What is one’s ‘first language’ in Hong Kong when Cantonese, English and others can meld together in the mind?

  • One day I spent in a Portuguese household 25 years ago opened a window to a multilingual world that is fast disappearing
  • For some, being brought up from infancy around a number of languages makes them simultaneously at home in each and none of them

Personal circumstances dictate what one speaks as a first language.
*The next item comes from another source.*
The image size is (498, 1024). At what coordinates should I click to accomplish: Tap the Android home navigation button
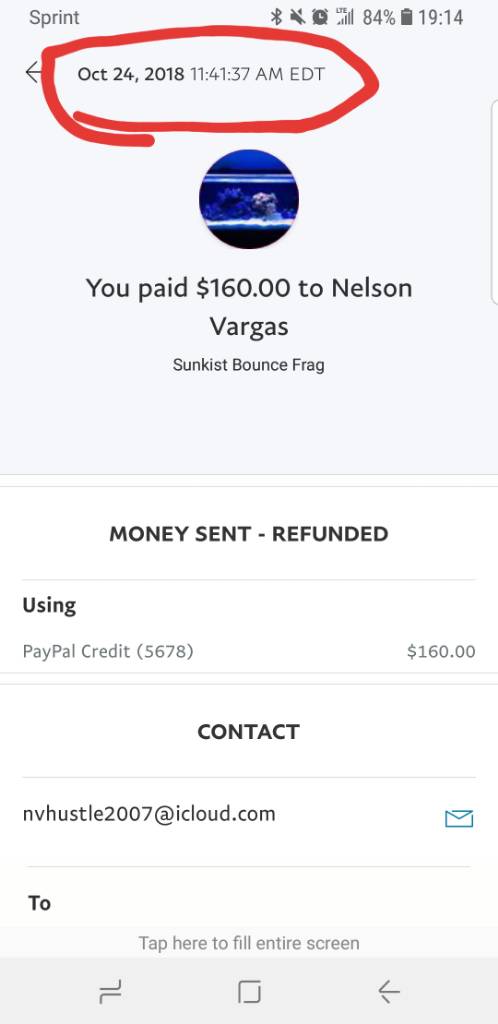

But what happens when several are used at the same time, which also means that no single one predominates, either in spoken or written form, and thus they congeal into a primary “language of the mind”?

For some local people – of whatever ethnic origin – mixed code teaching in what were considered the more superior Hong Kong schools, and being forced to learn in a foreign language – English – to which most students had little everyday exposure, had that effect.

Some excelled in the language of the classroom – in the Hong Kong way, where outward form is generally mistaken for underlying substance – and oral fluency created the misleading impression that rather more occurred between their ears than might have been the case.

Others gave up in anger and despair, and the potential for pathways into other worlds that different languages, and the diverse ways of thought that they reveal, might have brought, was wasted. A lifelong sense of cultural inferiority – which could be manifested in all manner of sad and destructive ways – too frequently was the result, and permanently blighted their lives.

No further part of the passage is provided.